From the little I read I gather its sorta like Debian or Arch (maybe Gentoo, I've never used Gentoo), in that you download a base system, and everything else is extra that needs to be made. (ya I know apt and pacman, I guess use binaries)
Is it less Bot_Net() than Linux?, that's probably a dumb way to word my question, but I mean like the base is old af right?, stuff like systemD gets a lot of flak for getting its fingers in everything, possibly making a huge target potential malice.
>thought i'd get Sup Forums's opinion on it wat da ya expect from de/g/enerates opinion?
Carson Powell
>Is it less Bot_Net() than Linux?, that's probably a dumb way to word my question, but I mean like the base is old af right? well it is old but people are working on it you know
still though, a lot less servers running BSD stuff means its less likely to be botnetted
also i'm pretty sure in debian literally every part of the operating system is a package, this is probably why updates can sometimes uninstall your entire OS by accident
If you want to go tinfoil mode, use OpenBSD. It's actually pretty cool. Otherwise Linux is always good.
Joshua Jackson
Use Slackware instead.
Is not broken like FresBIE and you get all the advantages.
Levi Walker
dubs for that link, thanks
Anthony Powell
FreeBSD was good when it was in the 4.X range. They messed it up when adding SMP. Dillon's DragonBSD takes 4.X and does SMP right.
Ayden White
they make great tacos
Gavin Clark
whoops
Ryder Perry
where'd you get that picture?
Ethan Howard
see
Noah Carter
>THE YEAR OF OUR LORD TWENTY ONE SEVEN ANNO DOMINI >No ASLR
Kayden Jones
>What's more, it's largely obsoleted by AES-NI in modern CPUs I should have stopped reading right there. AES-NI is the real security risk. FreeBSD is written and configured with hardware backdoors in mind. This guy is acting like the CPU is not potentially hostile.
FreeBSD 11.0 is awesome and there hasn't been any reported remote exploits.

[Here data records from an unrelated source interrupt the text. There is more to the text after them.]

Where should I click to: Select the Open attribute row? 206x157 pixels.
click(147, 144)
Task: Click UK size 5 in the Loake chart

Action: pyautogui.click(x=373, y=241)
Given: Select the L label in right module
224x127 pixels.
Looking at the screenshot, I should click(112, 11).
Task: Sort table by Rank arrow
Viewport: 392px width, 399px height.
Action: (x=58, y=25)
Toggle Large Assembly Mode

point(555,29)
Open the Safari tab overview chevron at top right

>FreeBSD includes Sendmail in the base system and enables it by default. Right there in the installer you can disable sendmail
>security.bsd.hardlink_check_gid=1 This only ever matters if someone exploited the system already and slows down operation
>security.bsd.unprivileged_read_msgbuf=0 Now its configurable installed
John Thompson
On Lenovo X200, FreeBSD runs with a few issues (suspend).
Carson Jenkins
Linux has this problem too, doesn't it?
Angel Jenkins
Yeah, it's ACPI's fault. Designed by Microsoft and Intel to make it impossible to compete with Windows.
Angel Adams
Don't bother, terrible multithreading and filesystem performance (except XFS)
Kayden Walker
FreeBSD doesn't support XFS, only for reading.
Lucas Taylor
He likely meant ZFS.
Joseph Perez
ZFS*
Eli Phillips
A decent OS, desu. Bad driver support, but WAY less of a botnet. Also, ignore the OpenBSD shills - FreeBSD has built-in auditing, which does help by a shitton.

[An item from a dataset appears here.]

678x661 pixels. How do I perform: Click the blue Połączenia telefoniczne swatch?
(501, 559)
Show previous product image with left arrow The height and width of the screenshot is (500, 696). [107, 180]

ZFS is awesome. UFS is fine. The license is awesome, and not the commie autistic screeching of guhnoo. It has pretty sane defaults.
Andrew Anderson
The debian problem comes when you try and uninstall a package that came preinstalled with something so it's linked to X and tries to remove everything it's linked to. It's a simple command to unlink it.

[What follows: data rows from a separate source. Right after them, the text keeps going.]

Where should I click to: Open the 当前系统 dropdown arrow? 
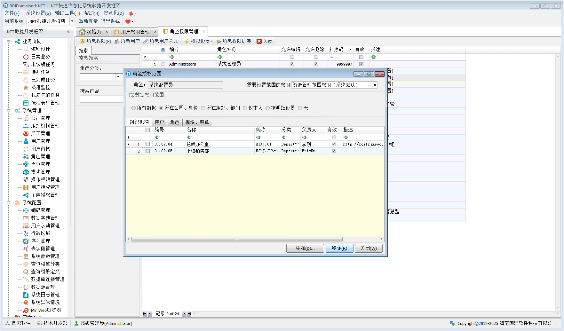72,21
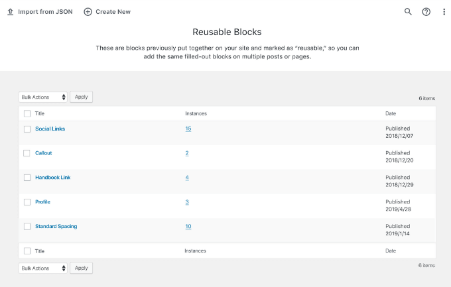451x287 pixels.
Task: Expand the top Bulk Actions dropdown
Action: pyautogui.click(x=43, y=97)
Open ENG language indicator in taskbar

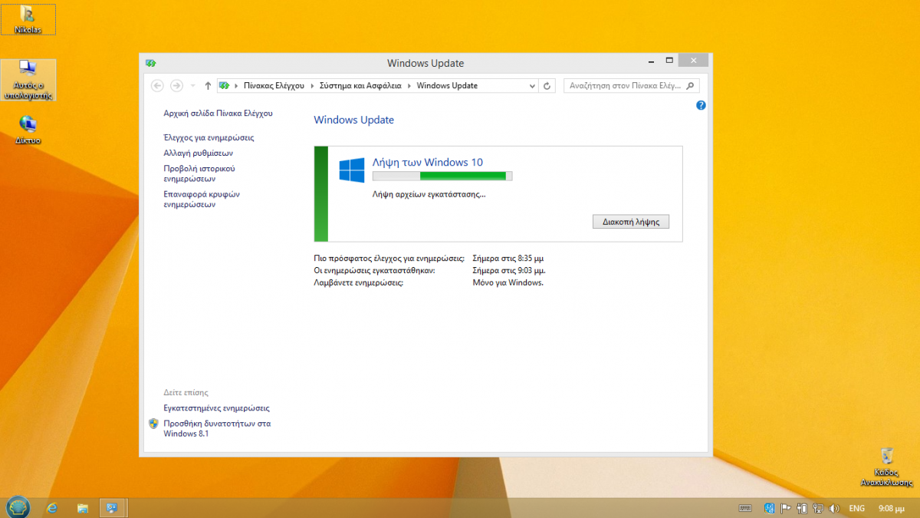pyautogui.click(x=856, y=508)
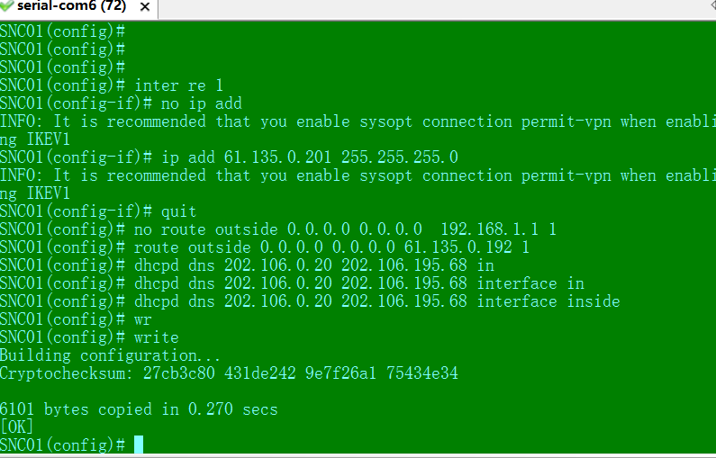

However you should use Guix anyway and never touch apt-get ever again.
Get the book Absolute FreeBSD (libgen.io) or you'll have no idea what you're doing.
You should also use SmartOS if you're building a server, then you get real KVM not Bhyve junk, and fully featured ZFS not the shit half-assed implementation with FreeBSD. There is absolutely no reason whatsoever to use FreeBSD as a server when SmartOS exists and even has better 'jails' (zones) than FreeBSD. Hell SmartOS even has a more up to date pf than FreeBSD.